VOLKSWAGEN is reviewing its plan for an agency model for European sales of its EV range after witnessing depressed sales of EVs and internal moves to slash EV production.
Under an agency sales model, the cost of holding unsold vehicles lies with the manufacturer while under a conventional franchise model the dealers buy and hold the cars; thus the retailer bears the holding cost burden.
Volkswagen said its review would conclude in March 2025. Three years ago, Volkswagen Group UK began implementing agency-style contracts for some of its dealer networks selling its EV range.
Volkswagen Group has told UK publisher Automotive Management (AM) that its long-term ambition remains “a full agency” sales model, however it believes it may need a different approach “in the short- to mid-term” to better serve its customers.The company’s statements read like code for saying that Volkswagen is now being exposed to the true cost of overproduction from its own car manufacturing divisions with increasing potential for internal conflicts as the holding costs weigh heavily on the balance sheet.
AM said some observers thought Volkswagen’s change of tack was designed to serve Volkswagen, not its customers.

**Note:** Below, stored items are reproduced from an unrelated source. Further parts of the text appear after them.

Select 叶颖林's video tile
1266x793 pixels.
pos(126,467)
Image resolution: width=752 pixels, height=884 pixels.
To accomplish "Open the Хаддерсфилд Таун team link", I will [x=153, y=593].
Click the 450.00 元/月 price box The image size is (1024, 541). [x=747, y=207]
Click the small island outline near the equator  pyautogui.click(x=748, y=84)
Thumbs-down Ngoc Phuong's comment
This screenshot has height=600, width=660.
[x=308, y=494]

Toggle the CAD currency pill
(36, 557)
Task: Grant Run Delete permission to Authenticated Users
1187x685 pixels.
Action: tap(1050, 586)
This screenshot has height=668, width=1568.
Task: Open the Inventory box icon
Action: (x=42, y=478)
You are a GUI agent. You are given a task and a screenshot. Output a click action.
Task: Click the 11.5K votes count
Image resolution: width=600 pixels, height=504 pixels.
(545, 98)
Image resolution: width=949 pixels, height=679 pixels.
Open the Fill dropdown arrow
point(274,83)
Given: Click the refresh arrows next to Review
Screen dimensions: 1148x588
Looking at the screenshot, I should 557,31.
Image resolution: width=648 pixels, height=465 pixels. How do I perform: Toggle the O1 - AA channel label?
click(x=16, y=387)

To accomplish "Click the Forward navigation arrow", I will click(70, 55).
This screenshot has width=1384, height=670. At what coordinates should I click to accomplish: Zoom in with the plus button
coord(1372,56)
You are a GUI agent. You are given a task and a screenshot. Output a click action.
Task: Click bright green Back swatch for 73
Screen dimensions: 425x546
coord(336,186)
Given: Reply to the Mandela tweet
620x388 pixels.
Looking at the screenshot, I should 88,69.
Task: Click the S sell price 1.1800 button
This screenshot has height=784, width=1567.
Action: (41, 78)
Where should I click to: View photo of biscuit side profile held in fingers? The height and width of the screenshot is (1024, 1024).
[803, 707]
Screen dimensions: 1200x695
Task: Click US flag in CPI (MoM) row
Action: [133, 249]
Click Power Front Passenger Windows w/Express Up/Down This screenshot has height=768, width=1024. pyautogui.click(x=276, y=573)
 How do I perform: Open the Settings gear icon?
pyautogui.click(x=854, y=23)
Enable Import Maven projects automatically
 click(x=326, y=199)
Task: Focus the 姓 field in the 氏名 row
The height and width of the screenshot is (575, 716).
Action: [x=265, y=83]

One industry observer told AM that “I think the tough market for EV sales has left VW Group feeling it doesn’t want to bear so much risk.”
“Why would it want to be responsible for its EV stock while waiting to persuade buyers when, under a traditional model, it can push it out onto its franchisees’ balance sheets?”
Meanwhile, the agency model hasn’t fared well in Australia with it being blamed for falling sales and leading to disputes with some former franchisees. Honda sales in November were 547 units, beaten by Porsche (550), Land Rover (663) and Volvo (622).
Agency advocate, Mercedes-Benz Cars, sold 1526 units in November, down 23.6 per cent on the same month in 2023, and outsold by companies including BYD, Chery and Suzuki.
AM said that although VW Group UK has used agency contracts successfully for fleet sales for years it has been rolling out agency across its brands for EV sales gradually since late 2021. Those brands are Cupra, Volkswagen and Skoda while Audi adopted the model in April this year starting with the launch of the Q6 e-tron.
Volkswagen Group’s official statement read: “Due to the slower transition to electric mobility across the industry, two sales models for private customers would need to be operated in parallel longer than originally anticipated: The Agency model for all-electric vehicles (BEVs) and the indirect sales model for vehicles with other drivetrains.
“Maintaining this high level of complexity for an extended period of time would be a key challenge for the sales organisation.“Therefore, a joint review process with the wholesale and retail organisations will start immediately to determine whether returning to an indirect sales model for BEVs might be a favourable alternative for the short- to mid-term.”
AM quoted Marco Schubert, a member of VW Group’s extended executive committee for sales, as stating: “The full agency with direct sales to customers clearly remains our guiding star in the long-term.
“However, given changing framework conditions we have to re-evaluate if our current agency model for all-electric vehicles delivers the best possible customer experience.
“Therefore, we will initiate a joint review process with our wholesale and retail organisations whether returning to an indirect sales model might be a favourable alternative in the short- to mid-term for selected markets.”
Of interest, Volkswagen in Australia is out of the Top 10 sellers with November sales half those of Kia and outsold by others including Isuzu Ute and GWM. The total market for November is down 11.6 per cent.
The apparent appeal of agency to OEMs is that they believe it is an opportunity to bring them closer to the buyers of their cars. They have said it would create a better experience for customers and more consistent pricing.
But the current global market, where more brands – particularly Chinese – are giving consumers greater choice, has this year made the market very competitive and price sensitive.
It has led to several manufacturers, including Stellantis, BMW Group and JLR, to delay or cancel their plans to go to agency sales in some markets.
In Australia, the agency model is used by Mercedes-Benz and Honda, while a hybrid program is used for online purchasing with OEMs including Genesis (which previously considered the agency model). Genesis also has a dealership presence.
In Europe, the agency model is used by Mercedes, Honda and Volvo (which has not embraced the move in Australia).
Brands including JLR, Lotus, Polestar and Ford have experimented with the agency model but have since reverted to more traditional approaches.
Those which have since delayed or cancelled plans include Stellantis and BMW Group.